#### [The problem]
Skip the pictures and return every entry exactly as written.
___ Dataset entries ___
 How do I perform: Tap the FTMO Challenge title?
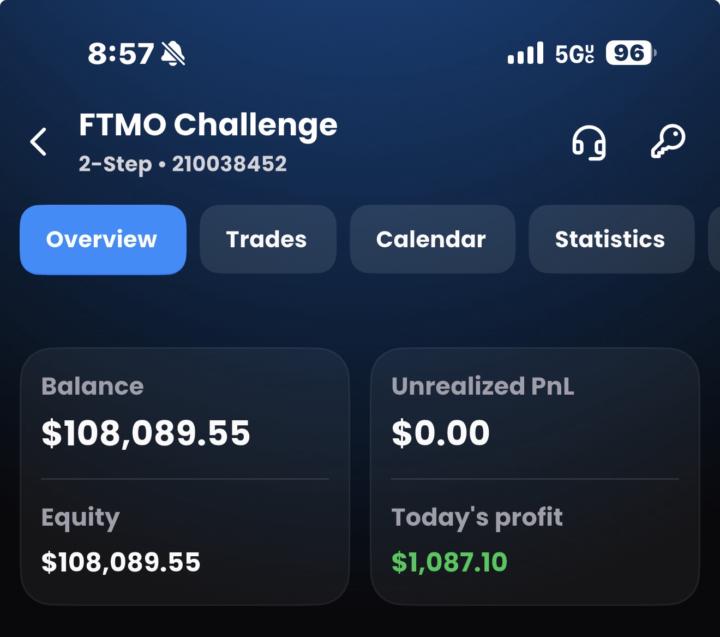[x=208, y=126]
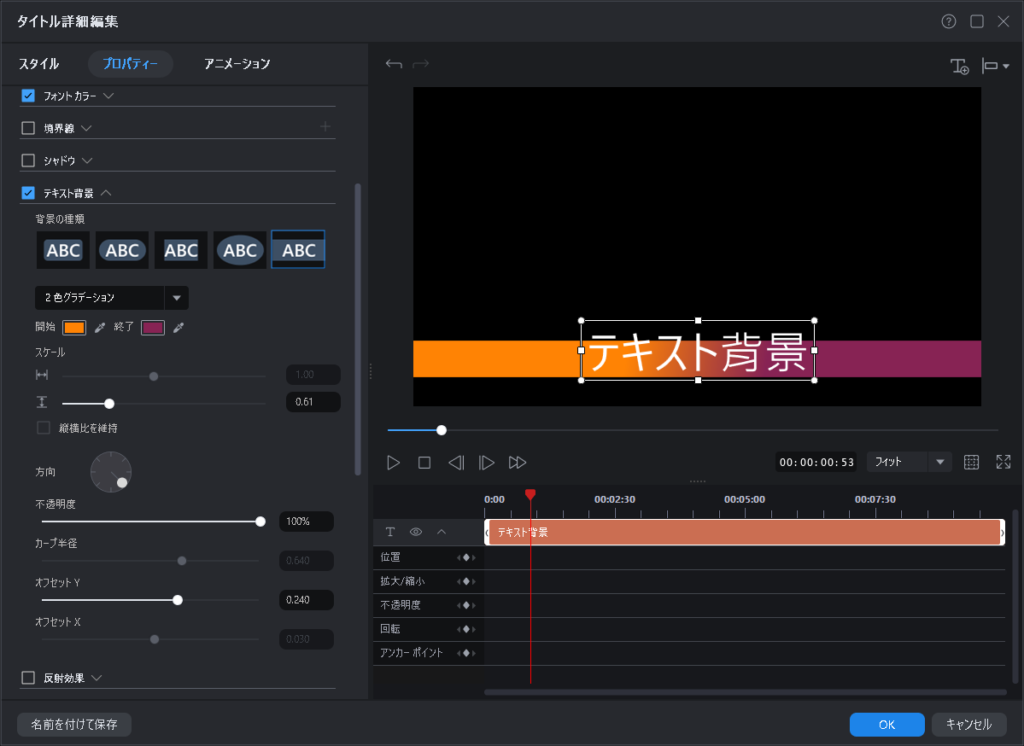Open the 2色グラデーション dropdown
Image resolution: width=1024 pixels, height=746 pixels.
(176, 298)
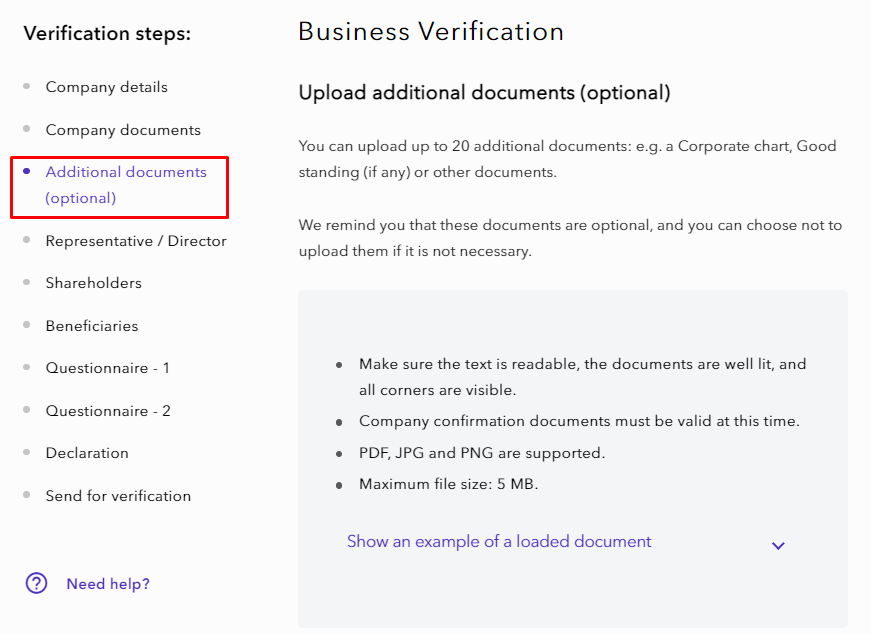Image resolution: width=871 pixels, height=634 pixels.
Task: Click the bullet dot beside Company details
Action: click(x=26, y=87)
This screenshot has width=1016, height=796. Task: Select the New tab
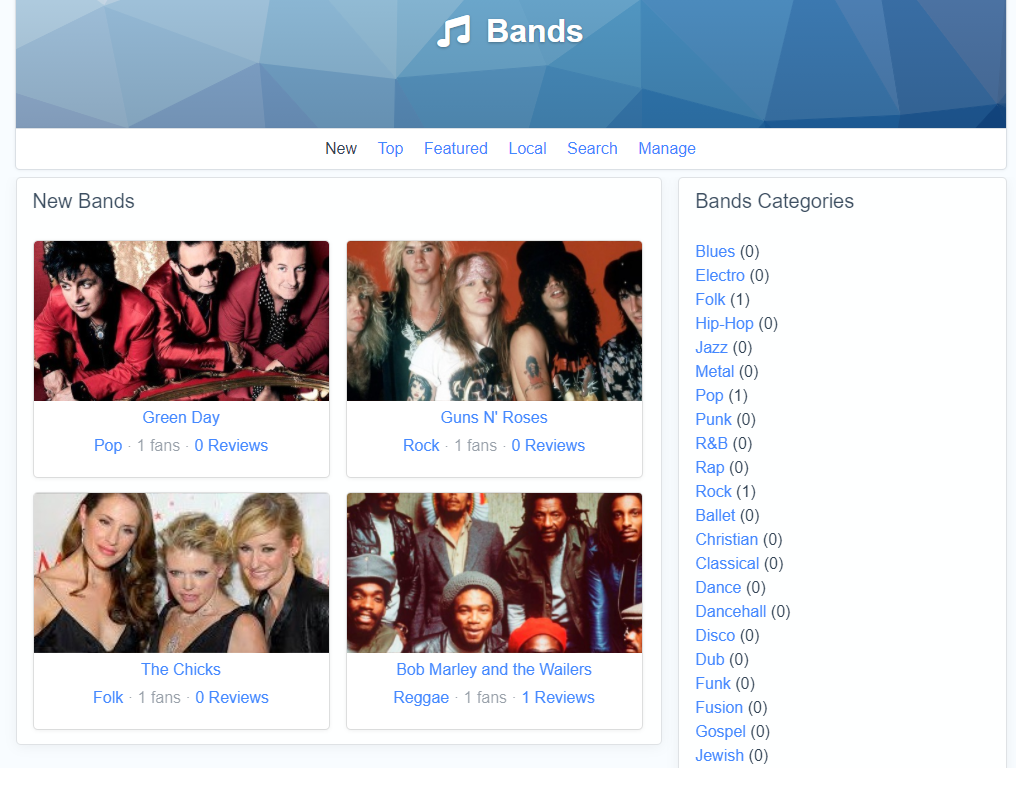point(341,148)
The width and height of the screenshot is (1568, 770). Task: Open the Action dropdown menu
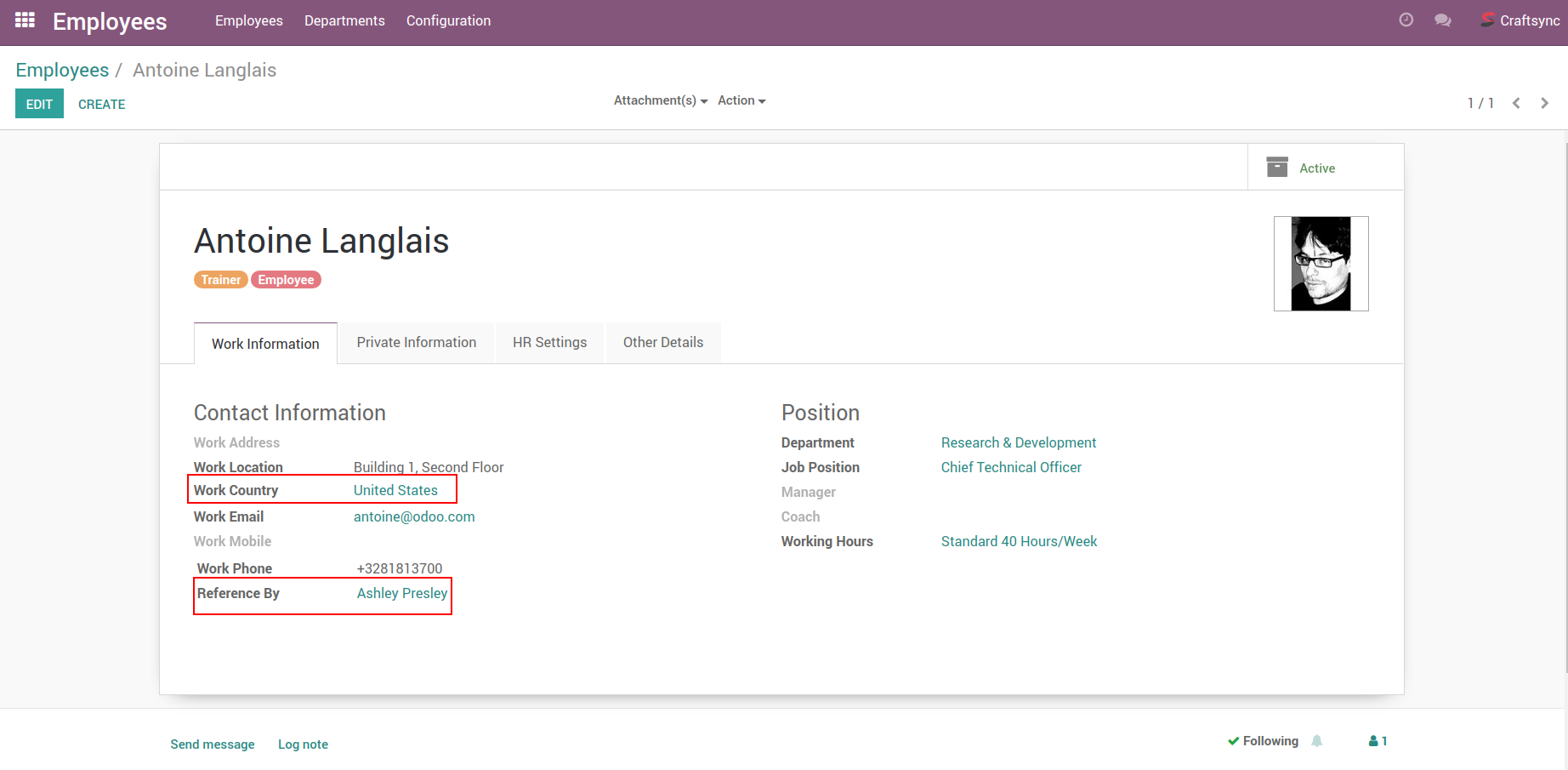(x=741, y=100)
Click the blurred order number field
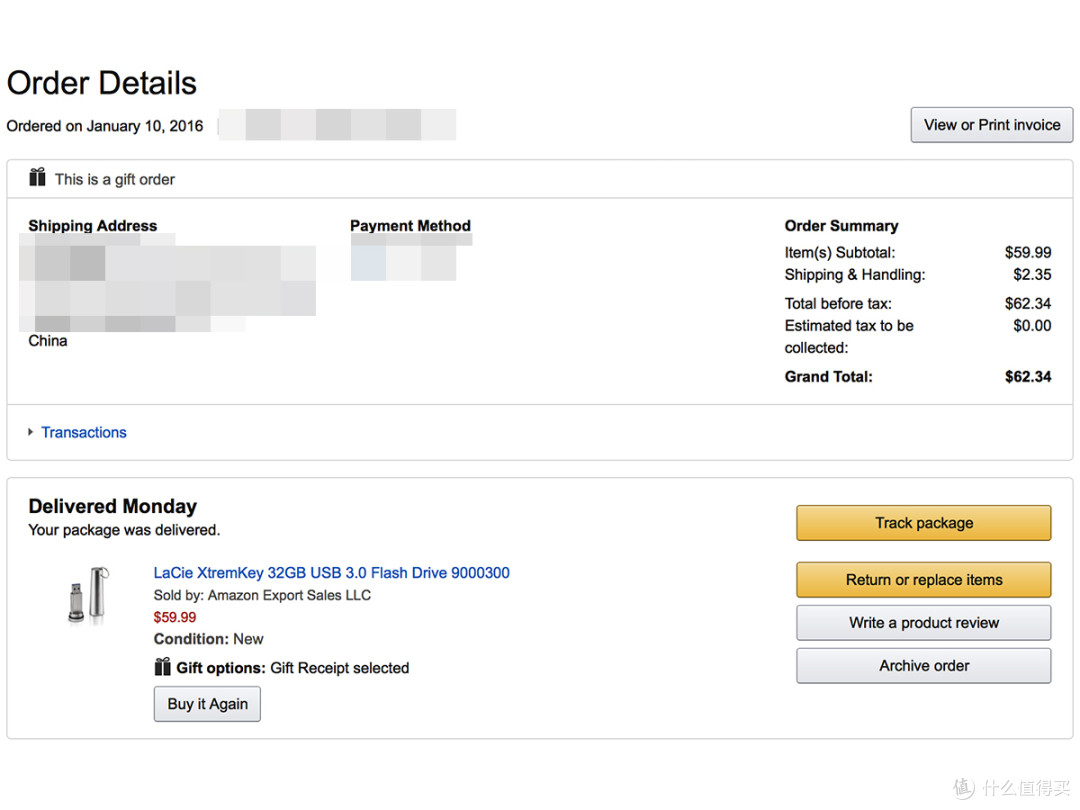1080x810 pixels. coord(337,125)
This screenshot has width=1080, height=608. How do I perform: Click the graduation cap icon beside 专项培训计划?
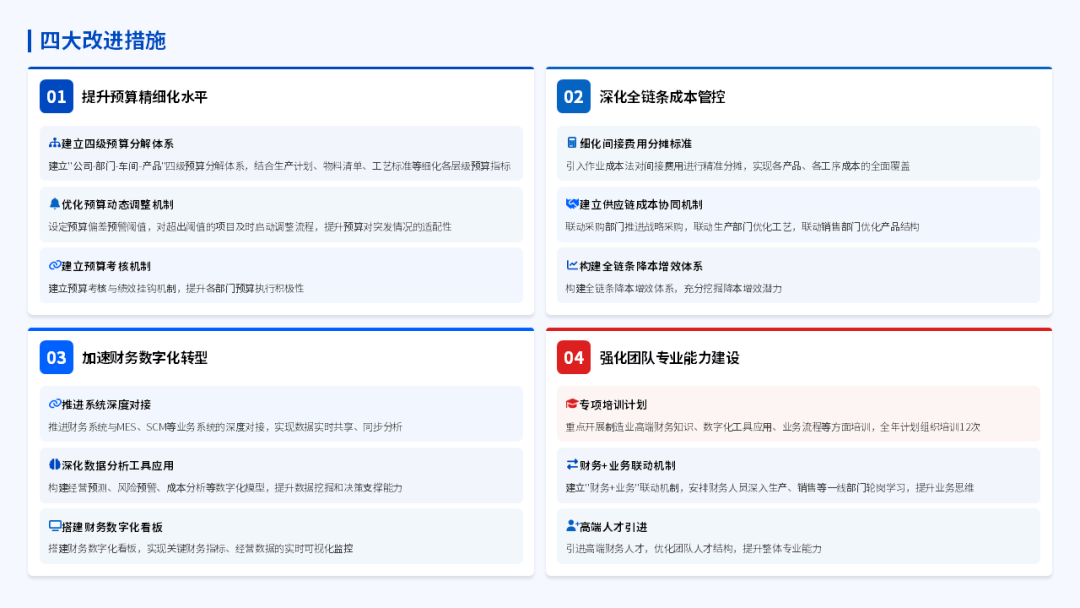tap(572, 404)
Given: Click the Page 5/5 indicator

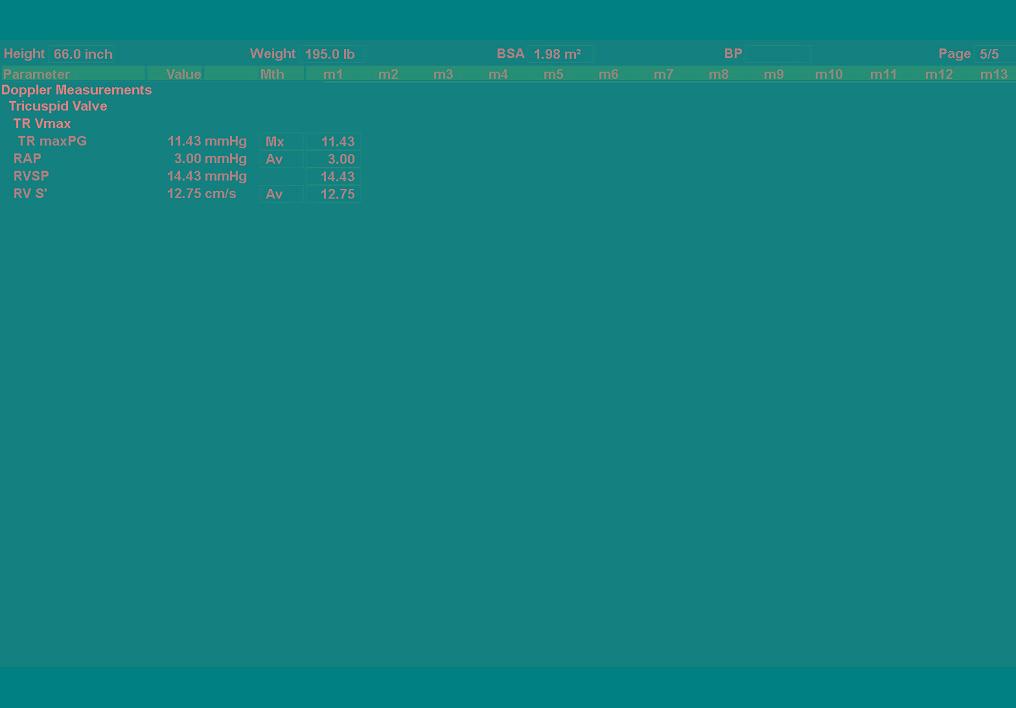Looking at the screenshot, I should [990, 54].
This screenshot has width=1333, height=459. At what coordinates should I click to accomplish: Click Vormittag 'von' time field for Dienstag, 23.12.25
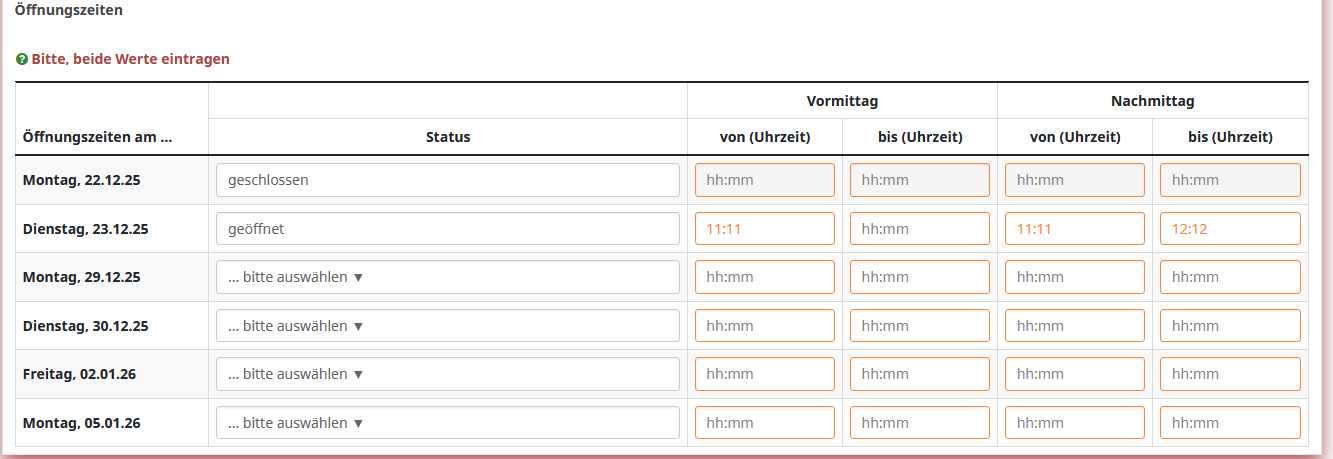pos(764,229)
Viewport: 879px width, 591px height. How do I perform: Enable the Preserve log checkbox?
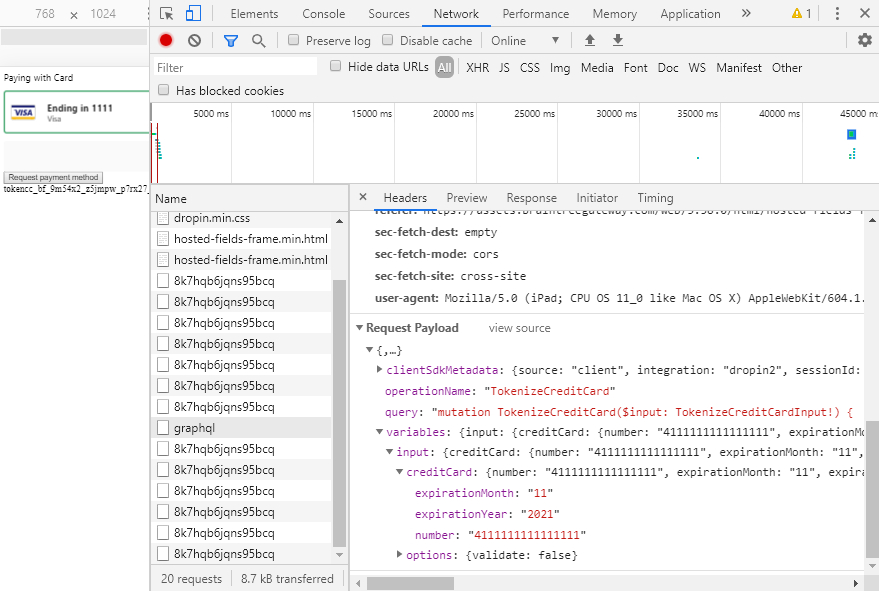click(293, 41)
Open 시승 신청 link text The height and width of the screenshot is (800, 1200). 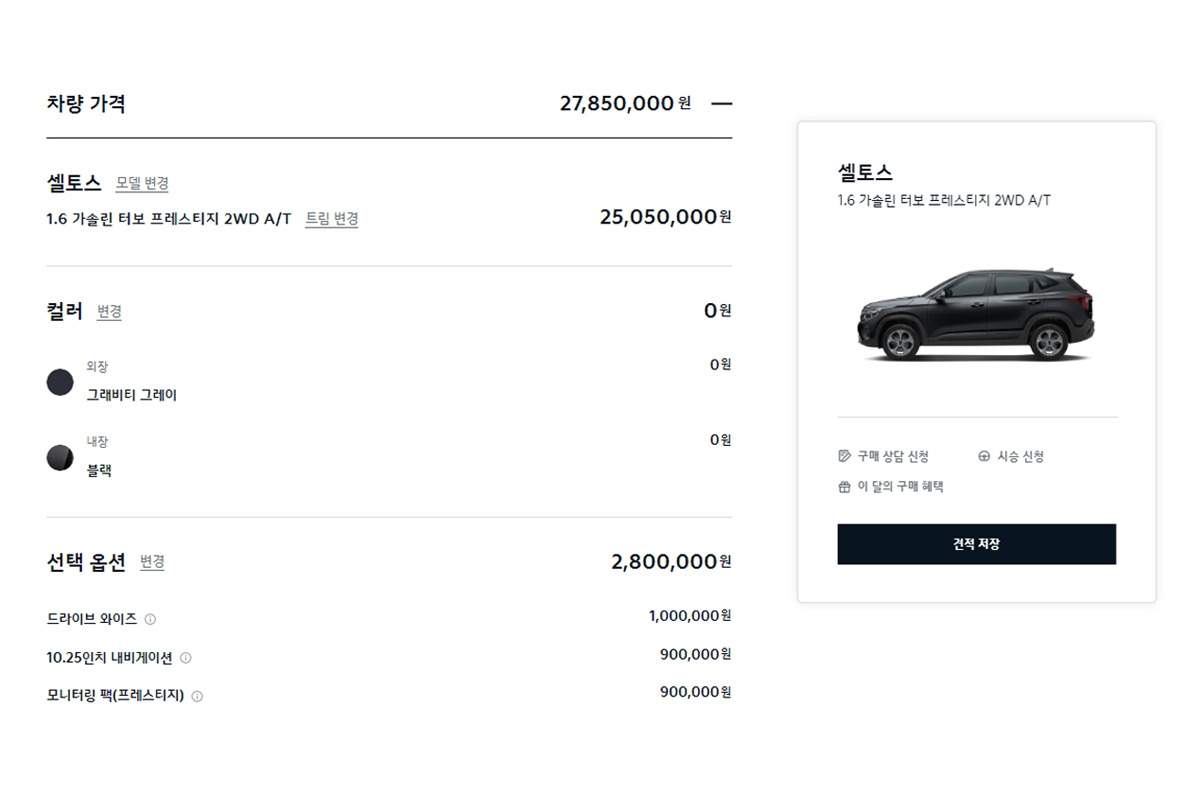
___
#### [Your response]
 How do I perform: Tap the FTMO Challenge title?
[x=208, y=126]
Open the 2色グラデーション dropdown
Image resolution: width=1024 pixels, height=746 pixels.
(176, 298)
Image resolution: width=871 pixels, height=634 pixels.
Task: Click the bullet dot beside Company details
Action: click(x=26, y=87)
This screenshot has width=1016, height=796. Task: Select the New tab
point(341,148)
The width and height of the screenshot is (1568, 770). Task: Open the Action dropdown menu
(x=741, y=100)
Click the blurred order number field
1080x810 pixels. coord(337,125)
This screenshot has width=1080, height=608. How do I perform: Click the graduation cap icon beside 专项培训计划?
tap(572, 404)
Given: Click the Page 5/5 indicator

Looking at the screenshot, I should [990, 54].
This screenshot has width=1333, height=459. At what coordinates should I click to accomplish: Click Vormittag 'von' time field for Dienstag, 23.12.25
pos(764,229)
Viewport: 879px width, 591px height. How do I perform: Enable the Preserve log checkbox?
click(293, 41)
Open 시승 신청 link text The height and width of the screenshot is (800, 1200). 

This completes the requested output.